Ipsen to restart dosing of palovarotene in FOP studies

Ipsen is set to restart palovarotene dosing in participants aged 14 and above in its clinical programme of fibrodysplasia ossificans progressiva (FOP).

The company noted that the US Food and Drug Administration (FDA) did not find any safety concerns with reinitiating dosing in this patient population.

In addition, the company received clearance from regulatory agencies in the UK, France, Sweden, Italy, Argentina, Canada, and Spain.

In January this year, Ipsen decided to temporarily halt dosing in the Phase III MOVE trial and the ongoing Phase II extension studies in FOP based on data from a futility analysis.

According to the company, preliminary post-hoc analyses of interim results showed encouraging therapeutic activity with palovarotene.

The company revised the protocol for the Phase III MOVE trial and included statistical analysis updates recommended by the Independent Data Monitoring Committee (IDMC).

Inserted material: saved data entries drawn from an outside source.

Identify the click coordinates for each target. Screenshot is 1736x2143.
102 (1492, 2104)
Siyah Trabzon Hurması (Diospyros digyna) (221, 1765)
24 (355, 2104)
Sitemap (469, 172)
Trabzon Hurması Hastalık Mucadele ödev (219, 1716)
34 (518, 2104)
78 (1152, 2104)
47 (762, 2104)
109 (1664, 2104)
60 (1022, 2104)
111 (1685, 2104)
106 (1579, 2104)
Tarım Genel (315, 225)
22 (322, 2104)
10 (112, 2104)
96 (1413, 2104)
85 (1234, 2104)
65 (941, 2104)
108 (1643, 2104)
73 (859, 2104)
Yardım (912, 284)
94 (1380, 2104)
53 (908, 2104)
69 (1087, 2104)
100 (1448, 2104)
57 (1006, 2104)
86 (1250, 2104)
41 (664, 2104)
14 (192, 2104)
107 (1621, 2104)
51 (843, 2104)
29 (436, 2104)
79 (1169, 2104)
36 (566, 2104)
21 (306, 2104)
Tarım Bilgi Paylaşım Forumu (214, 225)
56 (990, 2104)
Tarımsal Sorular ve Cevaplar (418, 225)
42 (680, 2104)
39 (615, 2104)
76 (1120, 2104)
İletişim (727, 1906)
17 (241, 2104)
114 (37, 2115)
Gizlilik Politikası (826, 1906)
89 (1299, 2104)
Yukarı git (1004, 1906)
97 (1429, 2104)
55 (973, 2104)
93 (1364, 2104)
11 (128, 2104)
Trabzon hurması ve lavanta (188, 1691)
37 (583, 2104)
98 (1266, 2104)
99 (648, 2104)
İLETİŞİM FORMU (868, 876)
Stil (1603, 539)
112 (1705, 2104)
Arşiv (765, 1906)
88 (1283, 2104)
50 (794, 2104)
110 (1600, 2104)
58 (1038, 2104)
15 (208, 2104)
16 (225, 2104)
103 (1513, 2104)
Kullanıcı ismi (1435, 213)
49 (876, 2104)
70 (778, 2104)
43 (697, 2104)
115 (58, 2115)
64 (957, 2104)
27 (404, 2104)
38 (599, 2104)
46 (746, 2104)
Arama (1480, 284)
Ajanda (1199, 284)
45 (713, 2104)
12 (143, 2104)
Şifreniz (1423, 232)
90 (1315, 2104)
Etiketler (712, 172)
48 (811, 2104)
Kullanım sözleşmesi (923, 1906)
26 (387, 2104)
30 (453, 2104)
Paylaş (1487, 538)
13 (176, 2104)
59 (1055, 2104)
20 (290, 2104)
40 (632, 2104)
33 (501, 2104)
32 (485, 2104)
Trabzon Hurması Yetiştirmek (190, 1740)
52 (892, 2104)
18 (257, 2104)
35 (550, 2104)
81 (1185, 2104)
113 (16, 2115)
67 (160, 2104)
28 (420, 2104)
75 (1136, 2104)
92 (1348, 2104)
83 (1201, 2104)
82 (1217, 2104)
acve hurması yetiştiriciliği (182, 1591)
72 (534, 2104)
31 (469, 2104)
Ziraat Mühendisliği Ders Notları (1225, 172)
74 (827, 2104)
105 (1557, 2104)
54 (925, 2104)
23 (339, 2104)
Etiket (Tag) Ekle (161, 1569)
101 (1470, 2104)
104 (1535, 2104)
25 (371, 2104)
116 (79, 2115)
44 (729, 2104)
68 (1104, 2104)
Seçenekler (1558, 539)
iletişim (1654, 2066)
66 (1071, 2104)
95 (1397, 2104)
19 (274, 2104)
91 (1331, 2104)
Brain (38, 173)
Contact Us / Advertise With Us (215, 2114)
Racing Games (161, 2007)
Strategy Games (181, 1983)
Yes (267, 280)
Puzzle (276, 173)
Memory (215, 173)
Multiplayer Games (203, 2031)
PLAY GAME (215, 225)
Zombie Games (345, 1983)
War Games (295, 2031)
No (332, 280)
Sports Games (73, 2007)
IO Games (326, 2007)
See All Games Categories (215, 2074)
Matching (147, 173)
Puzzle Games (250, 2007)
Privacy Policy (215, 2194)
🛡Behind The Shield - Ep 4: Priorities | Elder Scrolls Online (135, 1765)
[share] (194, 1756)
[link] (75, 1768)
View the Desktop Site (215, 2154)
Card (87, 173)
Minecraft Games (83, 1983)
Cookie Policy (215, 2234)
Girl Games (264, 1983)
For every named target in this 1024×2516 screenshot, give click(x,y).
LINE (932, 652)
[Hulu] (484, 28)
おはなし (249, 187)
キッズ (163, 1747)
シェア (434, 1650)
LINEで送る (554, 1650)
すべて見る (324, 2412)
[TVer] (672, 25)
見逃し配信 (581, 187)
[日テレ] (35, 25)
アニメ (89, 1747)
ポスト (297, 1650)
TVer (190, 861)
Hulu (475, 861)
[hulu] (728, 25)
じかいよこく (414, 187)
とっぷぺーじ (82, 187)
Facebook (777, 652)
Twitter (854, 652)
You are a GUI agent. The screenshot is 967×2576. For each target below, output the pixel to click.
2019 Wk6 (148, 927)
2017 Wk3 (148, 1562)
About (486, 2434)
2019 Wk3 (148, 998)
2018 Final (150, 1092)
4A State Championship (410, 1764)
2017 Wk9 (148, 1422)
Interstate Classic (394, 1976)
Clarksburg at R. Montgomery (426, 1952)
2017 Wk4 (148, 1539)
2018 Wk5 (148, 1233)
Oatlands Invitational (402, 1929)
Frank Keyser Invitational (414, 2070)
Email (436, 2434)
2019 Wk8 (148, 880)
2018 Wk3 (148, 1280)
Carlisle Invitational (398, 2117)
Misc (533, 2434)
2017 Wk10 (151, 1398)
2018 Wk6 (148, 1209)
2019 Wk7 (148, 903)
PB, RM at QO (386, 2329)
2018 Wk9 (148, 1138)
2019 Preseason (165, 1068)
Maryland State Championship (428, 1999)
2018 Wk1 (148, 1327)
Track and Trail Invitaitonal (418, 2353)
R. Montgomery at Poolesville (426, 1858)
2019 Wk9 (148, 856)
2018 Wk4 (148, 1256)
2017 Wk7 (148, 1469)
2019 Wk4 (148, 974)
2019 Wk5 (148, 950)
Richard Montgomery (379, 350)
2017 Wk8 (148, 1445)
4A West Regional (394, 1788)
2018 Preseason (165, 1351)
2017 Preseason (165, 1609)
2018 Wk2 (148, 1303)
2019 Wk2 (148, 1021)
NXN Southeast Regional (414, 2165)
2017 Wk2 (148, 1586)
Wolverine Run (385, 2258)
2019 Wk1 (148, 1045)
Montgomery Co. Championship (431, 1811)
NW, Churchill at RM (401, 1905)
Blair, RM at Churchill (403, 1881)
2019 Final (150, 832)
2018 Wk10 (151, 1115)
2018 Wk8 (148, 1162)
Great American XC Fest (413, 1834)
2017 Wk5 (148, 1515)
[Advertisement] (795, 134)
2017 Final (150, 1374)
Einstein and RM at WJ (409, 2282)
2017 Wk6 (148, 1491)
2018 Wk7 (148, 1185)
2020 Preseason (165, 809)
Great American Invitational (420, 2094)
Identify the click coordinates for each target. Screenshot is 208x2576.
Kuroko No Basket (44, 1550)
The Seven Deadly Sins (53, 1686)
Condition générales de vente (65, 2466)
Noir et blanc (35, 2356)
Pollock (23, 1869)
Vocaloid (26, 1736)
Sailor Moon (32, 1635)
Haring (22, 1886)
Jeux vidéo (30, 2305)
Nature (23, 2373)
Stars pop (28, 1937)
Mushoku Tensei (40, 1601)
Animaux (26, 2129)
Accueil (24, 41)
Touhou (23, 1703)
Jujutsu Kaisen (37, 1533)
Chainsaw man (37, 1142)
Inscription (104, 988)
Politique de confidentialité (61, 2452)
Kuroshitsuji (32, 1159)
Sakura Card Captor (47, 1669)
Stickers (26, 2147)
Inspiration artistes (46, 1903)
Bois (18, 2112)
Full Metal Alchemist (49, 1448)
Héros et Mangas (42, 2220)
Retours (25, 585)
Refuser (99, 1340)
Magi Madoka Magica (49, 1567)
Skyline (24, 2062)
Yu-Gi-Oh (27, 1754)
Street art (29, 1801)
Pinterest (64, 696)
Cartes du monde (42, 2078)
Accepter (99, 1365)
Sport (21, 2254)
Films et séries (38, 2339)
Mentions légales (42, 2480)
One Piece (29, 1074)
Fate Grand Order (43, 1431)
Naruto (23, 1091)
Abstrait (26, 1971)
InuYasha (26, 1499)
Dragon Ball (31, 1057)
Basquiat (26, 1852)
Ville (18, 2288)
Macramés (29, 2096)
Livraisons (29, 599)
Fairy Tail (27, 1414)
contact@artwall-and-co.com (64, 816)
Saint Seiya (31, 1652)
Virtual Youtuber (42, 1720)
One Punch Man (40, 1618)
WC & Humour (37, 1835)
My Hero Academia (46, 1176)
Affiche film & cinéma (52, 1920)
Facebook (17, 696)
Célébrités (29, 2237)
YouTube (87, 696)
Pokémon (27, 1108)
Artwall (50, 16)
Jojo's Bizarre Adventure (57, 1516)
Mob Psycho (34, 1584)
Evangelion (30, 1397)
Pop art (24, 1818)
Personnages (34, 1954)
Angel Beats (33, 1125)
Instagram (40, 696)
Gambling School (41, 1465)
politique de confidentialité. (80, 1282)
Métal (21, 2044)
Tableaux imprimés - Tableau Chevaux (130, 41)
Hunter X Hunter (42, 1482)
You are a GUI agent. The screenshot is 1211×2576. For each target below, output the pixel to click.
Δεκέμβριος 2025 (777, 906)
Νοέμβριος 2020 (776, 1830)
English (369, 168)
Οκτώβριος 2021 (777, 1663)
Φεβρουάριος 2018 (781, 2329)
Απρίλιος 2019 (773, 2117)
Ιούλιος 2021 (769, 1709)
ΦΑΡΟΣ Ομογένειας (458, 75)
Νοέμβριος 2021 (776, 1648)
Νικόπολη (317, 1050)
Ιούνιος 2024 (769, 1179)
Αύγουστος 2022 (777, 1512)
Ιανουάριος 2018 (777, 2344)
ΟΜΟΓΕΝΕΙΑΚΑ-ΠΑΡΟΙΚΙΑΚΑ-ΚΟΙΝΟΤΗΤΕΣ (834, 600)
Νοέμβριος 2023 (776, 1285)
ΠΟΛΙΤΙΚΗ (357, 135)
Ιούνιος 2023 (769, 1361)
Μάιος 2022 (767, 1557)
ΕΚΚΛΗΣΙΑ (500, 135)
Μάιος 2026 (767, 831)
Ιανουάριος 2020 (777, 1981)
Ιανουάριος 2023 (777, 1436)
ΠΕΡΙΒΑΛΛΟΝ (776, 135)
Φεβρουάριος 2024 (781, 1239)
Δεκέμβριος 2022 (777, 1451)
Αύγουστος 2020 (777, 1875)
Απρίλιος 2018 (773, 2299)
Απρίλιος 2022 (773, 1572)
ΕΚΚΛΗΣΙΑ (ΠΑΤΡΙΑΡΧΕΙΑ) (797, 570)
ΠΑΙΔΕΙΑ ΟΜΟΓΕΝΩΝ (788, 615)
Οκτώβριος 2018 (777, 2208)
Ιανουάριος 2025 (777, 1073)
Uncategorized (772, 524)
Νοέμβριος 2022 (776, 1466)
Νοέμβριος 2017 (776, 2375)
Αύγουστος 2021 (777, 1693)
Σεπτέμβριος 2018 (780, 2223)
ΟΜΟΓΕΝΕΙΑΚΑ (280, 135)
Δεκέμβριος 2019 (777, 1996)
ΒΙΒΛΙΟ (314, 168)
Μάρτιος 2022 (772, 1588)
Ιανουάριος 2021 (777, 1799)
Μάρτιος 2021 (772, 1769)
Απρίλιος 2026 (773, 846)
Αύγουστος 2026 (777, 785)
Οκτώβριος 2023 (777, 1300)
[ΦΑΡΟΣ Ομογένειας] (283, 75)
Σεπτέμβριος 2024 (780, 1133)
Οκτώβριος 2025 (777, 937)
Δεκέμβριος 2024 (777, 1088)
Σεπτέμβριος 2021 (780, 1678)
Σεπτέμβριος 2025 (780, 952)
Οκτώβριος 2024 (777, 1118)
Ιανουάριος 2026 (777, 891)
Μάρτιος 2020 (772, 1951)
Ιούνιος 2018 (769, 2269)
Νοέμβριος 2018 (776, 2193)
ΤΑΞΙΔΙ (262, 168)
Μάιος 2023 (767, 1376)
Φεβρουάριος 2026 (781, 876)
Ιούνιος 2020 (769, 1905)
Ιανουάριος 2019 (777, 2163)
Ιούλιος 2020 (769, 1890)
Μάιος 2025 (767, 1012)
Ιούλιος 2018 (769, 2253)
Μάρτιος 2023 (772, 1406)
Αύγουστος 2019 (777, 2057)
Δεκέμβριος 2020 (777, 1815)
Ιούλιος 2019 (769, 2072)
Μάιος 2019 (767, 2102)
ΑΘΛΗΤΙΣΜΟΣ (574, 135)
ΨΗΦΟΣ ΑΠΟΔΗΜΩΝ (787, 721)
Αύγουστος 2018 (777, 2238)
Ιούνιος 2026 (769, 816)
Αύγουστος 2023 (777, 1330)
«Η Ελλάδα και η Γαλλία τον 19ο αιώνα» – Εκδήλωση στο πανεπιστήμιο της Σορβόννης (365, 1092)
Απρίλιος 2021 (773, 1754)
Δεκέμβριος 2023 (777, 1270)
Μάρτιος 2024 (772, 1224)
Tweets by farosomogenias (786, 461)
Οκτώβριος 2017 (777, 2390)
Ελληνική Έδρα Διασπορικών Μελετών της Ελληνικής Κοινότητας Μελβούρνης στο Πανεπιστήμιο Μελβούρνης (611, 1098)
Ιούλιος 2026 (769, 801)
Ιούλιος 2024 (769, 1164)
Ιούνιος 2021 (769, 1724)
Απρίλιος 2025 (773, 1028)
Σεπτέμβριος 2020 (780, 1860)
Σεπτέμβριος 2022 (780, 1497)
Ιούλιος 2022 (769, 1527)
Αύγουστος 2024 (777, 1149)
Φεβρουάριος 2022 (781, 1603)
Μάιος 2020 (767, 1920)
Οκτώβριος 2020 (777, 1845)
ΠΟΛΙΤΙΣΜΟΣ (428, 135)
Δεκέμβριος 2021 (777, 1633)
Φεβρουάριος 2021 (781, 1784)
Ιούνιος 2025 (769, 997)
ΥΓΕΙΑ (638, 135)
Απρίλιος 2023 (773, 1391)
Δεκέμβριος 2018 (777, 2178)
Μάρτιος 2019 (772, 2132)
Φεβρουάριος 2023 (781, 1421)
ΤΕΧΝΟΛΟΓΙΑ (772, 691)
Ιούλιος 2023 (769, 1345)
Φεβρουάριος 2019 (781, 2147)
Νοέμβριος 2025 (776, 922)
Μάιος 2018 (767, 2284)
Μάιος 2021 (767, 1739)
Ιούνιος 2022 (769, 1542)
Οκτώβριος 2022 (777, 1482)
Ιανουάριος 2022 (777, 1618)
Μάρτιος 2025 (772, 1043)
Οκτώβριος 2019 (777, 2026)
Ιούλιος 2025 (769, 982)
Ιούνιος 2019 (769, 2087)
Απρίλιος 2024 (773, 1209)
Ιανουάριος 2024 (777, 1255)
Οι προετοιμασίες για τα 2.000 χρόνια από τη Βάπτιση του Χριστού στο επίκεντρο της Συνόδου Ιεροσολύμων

These updates enable more analyses in addition to the primary pre-specified analysis.

IDMC noted that the pre-specified statistical model may have negatively impacted the efficacy analysis.

Ipsen Research and Development head Dr Howard Mayer said: “We are pleased that Ipsen has received the approval to reinitiate dosing in patients 14 years of age and older in the Phase III MOVE trial from several regulatory agencies to date following review of the additional data.

“After consultation with patient groups and investigators, we have been working diligently with all relevant stakeholders to restart the trial as quickly as possible.”

The company is currently seeking approvals from the ethics committee (EC) of each clinical site.

The partial clinical hold issued by the FDA in December last year for the paediatric population aged below 14 years with FOP and multiple osteochondroma (MO) is still in effect.

Meanwhile, Ipsen has decided to terminate its MO-Ped trial (PVO-2A-201).